Many interviewees viewed private drug sellers as important in providing access, but also prone to dispense antibiotics in an irrational manner. A recent mixed methods study on antibiotic dispensing practices of private pharmacies in Vietnam by Nga et al. highlights the strong financial incentives involved (Citation16). Nearly 20% of the revenue of both rural and urban private pharmacies came from illegal OTC sales of antibiotics. The most common reason for selling antibiotics to a patient without a proper prescription was fear of losing customers. Regrettably the Vietnamese DRA is not enforcing existing drug laws, and this practice continues unpunished (Citation16). No positive incentives for private drug sellers to improve their dispensing of antibiotics were discussed in our interviews. However, there are existing interventions in LMICs where positive incentives have been used. The aim of the Accredited Drug Dispensing Outlet (ADDO) project in Tanzania was to raise the quality of drugs and advice given at rural drug shops. After pledging to adhere to certain standards, drug shops received business training, access to micro-finance, and permission to sell some prescription-only drugs, including antibiotics (Citation34). Hundreds of drug shops have joined the initiative and been accredited over the years, but the quality of advice and care given has been disappointing in audits. Despite this, none of the drug shops has lost accredited status (Citation15). It seems even with positive incentives, negative incentives such as the possibility of DRAs revoking the licenses of misbehaving pharmacies are important and must not be overlooked.

Several interviewees stressed the importance of community knowledge on antibiotic resistance. Raising community awareness could lead to fewer patients requesting antibiotics as customer requests have proven to be an important current driver for irrational dispensing (Citation16). While traditionally regarded as an altruistic choice, Battin et al. have pointed out that one might abstain from using antibiotics for egoistic reasons as well. The motivation would be to avoid exposing one's microbiome to unnecessary selection pressure (Citation35). This of course assumes a fair amount of microbiological knowledge. Interventions aimed at raising antibiotic awareness done in HICs show promise, as decreased prescription and consumption of antibiotics have been seen following media campaigns targeting the general population (Citation36,37).

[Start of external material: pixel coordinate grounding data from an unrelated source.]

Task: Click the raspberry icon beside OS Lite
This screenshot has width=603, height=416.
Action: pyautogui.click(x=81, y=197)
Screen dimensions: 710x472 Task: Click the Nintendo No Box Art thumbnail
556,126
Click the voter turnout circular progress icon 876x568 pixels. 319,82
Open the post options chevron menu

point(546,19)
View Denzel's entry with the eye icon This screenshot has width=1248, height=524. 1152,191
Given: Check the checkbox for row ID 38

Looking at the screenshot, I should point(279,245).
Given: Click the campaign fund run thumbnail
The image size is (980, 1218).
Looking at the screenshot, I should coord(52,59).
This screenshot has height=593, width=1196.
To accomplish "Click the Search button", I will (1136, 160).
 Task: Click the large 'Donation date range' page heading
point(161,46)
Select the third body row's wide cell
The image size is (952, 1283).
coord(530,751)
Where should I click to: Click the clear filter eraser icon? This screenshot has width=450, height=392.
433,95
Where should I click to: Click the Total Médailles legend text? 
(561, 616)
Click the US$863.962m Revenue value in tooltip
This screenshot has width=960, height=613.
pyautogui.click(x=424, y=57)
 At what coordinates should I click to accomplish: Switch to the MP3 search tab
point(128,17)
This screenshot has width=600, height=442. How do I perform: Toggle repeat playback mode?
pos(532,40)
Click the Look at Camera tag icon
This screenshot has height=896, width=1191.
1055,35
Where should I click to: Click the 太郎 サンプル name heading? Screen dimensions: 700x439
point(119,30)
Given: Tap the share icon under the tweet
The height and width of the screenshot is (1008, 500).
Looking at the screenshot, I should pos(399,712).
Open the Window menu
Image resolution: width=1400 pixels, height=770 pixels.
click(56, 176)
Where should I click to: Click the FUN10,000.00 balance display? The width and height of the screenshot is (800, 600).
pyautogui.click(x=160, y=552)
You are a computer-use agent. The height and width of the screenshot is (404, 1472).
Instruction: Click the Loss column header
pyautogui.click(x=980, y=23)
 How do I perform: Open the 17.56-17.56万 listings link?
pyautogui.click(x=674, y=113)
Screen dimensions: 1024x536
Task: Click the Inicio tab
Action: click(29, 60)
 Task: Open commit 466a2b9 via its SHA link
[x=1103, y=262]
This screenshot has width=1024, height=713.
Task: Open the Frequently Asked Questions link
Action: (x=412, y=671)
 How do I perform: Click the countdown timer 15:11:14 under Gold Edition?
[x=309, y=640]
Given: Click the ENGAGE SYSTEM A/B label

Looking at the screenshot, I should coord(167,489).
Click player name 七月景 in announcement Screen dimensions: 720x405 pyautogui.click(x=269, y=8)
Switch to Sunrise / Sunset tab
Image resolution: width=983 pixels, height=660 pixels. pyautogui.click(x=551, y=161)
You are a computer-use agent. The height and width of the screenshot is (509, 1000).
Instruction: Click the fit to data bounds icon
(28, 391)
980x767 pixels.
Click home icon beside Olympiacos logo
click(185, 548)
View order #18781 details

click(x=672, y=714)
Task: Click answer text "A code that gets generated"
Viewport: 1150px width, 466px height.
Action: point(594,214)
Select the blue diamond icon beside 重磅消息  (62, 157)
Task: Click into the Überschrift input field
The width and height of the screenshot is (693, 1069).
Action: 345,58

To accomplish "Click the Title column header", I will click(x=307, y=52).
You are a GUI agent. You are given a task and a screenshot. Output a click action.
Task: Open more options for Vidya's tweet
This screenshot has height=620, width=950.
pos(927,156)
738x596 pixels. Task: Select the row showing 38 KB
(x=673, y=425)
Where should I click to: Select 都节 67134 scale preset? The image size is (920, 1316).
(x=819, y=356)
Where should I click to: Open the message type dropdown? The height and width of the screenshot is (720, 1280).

The use of systems thinking in health systems strengthening and policy research has gained ground in recent years because of its ability to handle subsystem intersecting issues and to bridge the gap between policy-makers and researchers (Citation21,38). Bigdeli et al. have already suggested using systems thinking to increase access to all medicines in LMICs (Citation39). We argue that antibiotic distribution in particular would benefit from systems thinking because of the system-wide implications of this study. Our interviewees suggested interventions targeting all six WHO health system building blocks and identified various barriers to a sustainable yet accessible distribution of antibiotics (Citation21). Many of these interventions would be big and expensive projects, but, using systems thinking, interventions can be conceptualized and their consequences mapped, thus helping MOHs to prioritize.

Conclusions

While access to effective antibiotics has traditionally been looked upon as an issue of pharmaceutical development, the emerging resistance and the loss of effective antibiotics depend on how they are used. Our findings suggest that constructing a sustainable yet accessible model of antibiotic distribution for LMICs is a task of health system-wide proportions.

The tension between access and rational use, as described by many of the interviewees, stems from shortcomings found in the health systems of LMICs. In order to safeguard new antibiotics for present and future patients, national governments and MOHs, regardless of economic status, must strengthen their health systems in ways that facilitate an improved antibiotic distribution. In this venture we strongly suggest using systems thinking.

Declaration of interest: The authors report no conflicts of interest. The authors alone are responsible for the content and writing of the paper.